ACTIONS TO TAKE —
(1) From the article on the cartoon Sleepy Holler, list the duties Krazy Kat has as a babysitter.
(2) Continue the plot summary of the cartoon Sleepy Holler from its last sentence.

EXCERPTED PASSAGE —
○ ○ ○ ○ ○
Sleepy Holler is a 1929 silent animated short film by Winkler Pictures, and stars Krazy Kat. It is the last film of the series to be distributed by Paramount Pictures.

==Plot==
Krazy Kat is a hired babysitter who looks after three kittens owned by a hefty nagging woman. His duties include rocking the offspring to sleep, making breakfast, and washing the chinaware. All of which he does simultaneously while in his chair. One day, he is so worn out that he takes a snooze in his seat.

In his dream, Krazy finds himself in a blank room. After looking around for a few moments, he is amazed to access a bed hidden in one of the walls. He then puts on a nightgown and gets in the bed. But before he could sleep, the three kittens, who are already grown and walking, enter the room. They were marching and playing drums. Bothered by the racket, Krazy tells them to play somewhere but the little cats refuse. Attempting to force them out, he hurled boots and other objects. Just then, the nagging woman came in, and the kittens are quick to blame the situation on him. Not wanting to experience any abuse, Krazy gets off the bed and walks out of the door.
○ ○ ○ ○ ○
AVAILABLE DATA —
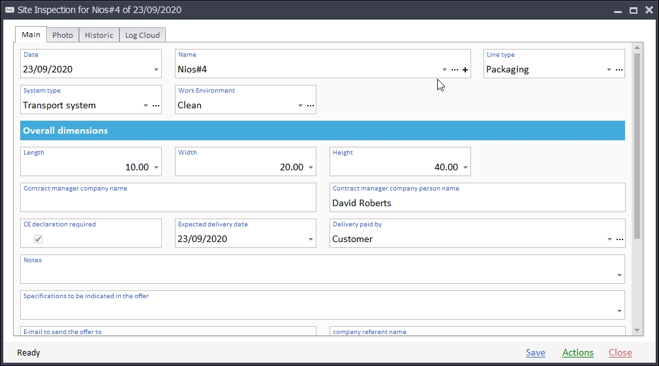Expand the Date dropdown calendar
Screen dimensions: 659x366
click(x=156, y=70)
○ ○ ○ ○ ○
WRITTEN RESPONSES —
(1)
- Rocking the offspring to sleep
- Making breakfast
- Washing the chinaware

(2)
Wandering outside, Krazy desperately looks for places where he could relax. Finding a rock under some trees, the feline lies down and puts his head on it. However, disturbances like falling branches and rain keep him awake. When the showers end, Krazy goes to lie on a pile of sand, burying part of himself in the dirt. But it appears there is a bear under the pile which rises, rambles, and unknowingly carries him for a few paces. Surprised by this, Krazy jumps off and goes on walking.

Krazy then arrives in a city. There, he sees a shop displaying a bed in the window. As good news to him, he reads an ad hiring someone who would like to prove the bed's quality by dozing in it. Krazy goes inside the shop and takes the job. As he sleeps in the featured product, passers-by outside stop in front of the store and take notice.

Finally, Krazy wakes up from his dream and realizes he is still in the kittens' home. The kittens are still in the crib and too young to stand on their feet. The nagging woman then comes in and tells him to resume his work.